The potential impact of Yellow Corp.’s closure on the MCA space is significant. Yellow was a major player in the MCA space, and its closure will leave a void that will be difficult to fill. This could lead to higher prices for MCA services, and it could also make it more difficult for businesses to get the MCA services they need.
In addition, Yellow Corp.’s closure is a reminder of the challenges facing the MCA space. The MCA space is highly competitive, and margins are often thin. This makes it difficult for companies to survive financial setbacks, such as the one that Yellow Corp. experienced.
The closure of Yellow Corp. is a setback for the MCA space, but it is not a death knell. The MCA space is still a growing market, and there are many other companies that are providing MCA services. However, the closure of Yellow Corp. is a reminder that the MCA space is a challenging one and that companies need to be prepared for financial setbacks.
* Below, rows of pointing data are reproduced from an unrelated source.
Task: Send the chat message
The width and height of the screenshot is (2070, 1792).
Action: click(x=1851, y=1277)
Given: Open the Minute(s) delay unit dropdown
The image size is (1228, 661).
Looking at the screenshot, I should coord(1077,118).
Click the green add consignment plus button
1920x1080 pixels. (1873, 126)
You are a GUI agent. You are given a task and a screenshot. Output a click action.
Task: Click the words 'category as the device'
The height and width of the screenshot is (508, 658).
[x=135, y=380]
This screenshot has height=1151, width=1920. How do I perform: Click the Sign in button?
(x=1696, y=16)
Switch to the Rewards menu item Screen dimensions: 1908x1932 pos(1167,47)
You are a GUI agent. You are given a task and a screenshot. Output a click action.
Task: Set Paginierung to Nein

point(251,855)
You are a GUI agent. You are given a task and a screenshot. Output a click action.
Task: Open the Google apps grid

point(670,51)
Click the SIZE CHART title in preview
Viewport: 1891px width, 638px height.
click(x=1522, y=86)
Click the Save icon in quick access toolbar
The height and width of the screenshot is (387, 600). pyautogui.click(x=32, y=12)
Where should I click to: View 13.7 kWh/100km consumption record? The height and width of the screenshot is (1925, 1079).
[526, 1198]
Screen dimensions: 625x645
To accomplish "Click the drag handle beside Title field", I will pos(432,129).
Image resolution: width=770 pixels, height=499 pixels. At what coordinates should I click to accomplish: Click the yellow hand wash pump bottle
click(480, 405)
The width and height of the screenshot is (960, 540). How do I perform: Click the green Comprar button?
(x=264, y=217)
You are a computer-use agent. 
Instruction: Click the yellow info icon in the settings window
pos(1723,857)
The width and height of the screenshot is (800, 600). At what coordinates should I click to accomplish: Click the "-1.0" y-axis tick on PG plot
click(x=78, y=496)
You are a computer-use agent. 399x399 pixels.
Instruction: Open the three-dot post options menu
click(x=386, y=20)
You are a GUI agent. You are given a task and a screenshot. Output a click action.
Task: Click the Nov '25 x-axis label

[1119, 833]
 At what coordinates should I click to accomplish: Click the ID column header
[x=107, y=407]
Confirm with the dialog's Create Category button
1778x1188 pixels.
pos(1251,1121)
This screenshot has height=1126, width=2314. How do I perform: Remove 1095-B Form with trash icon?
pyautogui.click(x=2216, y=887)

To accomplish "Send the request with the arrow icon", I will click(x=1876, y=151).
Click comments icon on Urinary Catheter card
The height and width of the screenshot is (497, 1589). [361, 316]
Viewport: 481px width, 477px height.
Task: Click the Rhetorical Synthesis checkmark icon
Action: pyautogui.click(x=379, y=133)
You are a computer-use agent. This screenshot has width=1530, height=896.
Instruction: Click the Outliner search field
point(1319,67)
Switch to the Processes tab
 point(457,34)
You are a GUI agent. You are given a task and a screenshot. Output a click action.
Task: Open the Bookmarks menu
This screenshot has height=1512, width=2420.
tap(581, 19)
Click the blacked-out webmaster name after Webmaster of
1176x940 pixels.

The merchant cash advance (MCA) industry has undergone significant changes in various sectors since the COVID-19 pandemic, with the trucking sector standing out as an unexpected player due to increased demand for delivery services. While this led to a surge in MCA applications from smaller trucking businesses seeking capital, fuel price rises and competition from larger delivery companies later impacted the sector’s performance. The closure of Yellow Corp., serves as a poignant reminder of the industry’s challenges, as companies must navigate a competitive landscape with thin margins. Although Yellow Corp.’s closure may leave a void, the MCA space remains a growing market with the potential for resilience and continued growth, emphasizing the importance of preparedness for financial setbacks in this dynamic industry.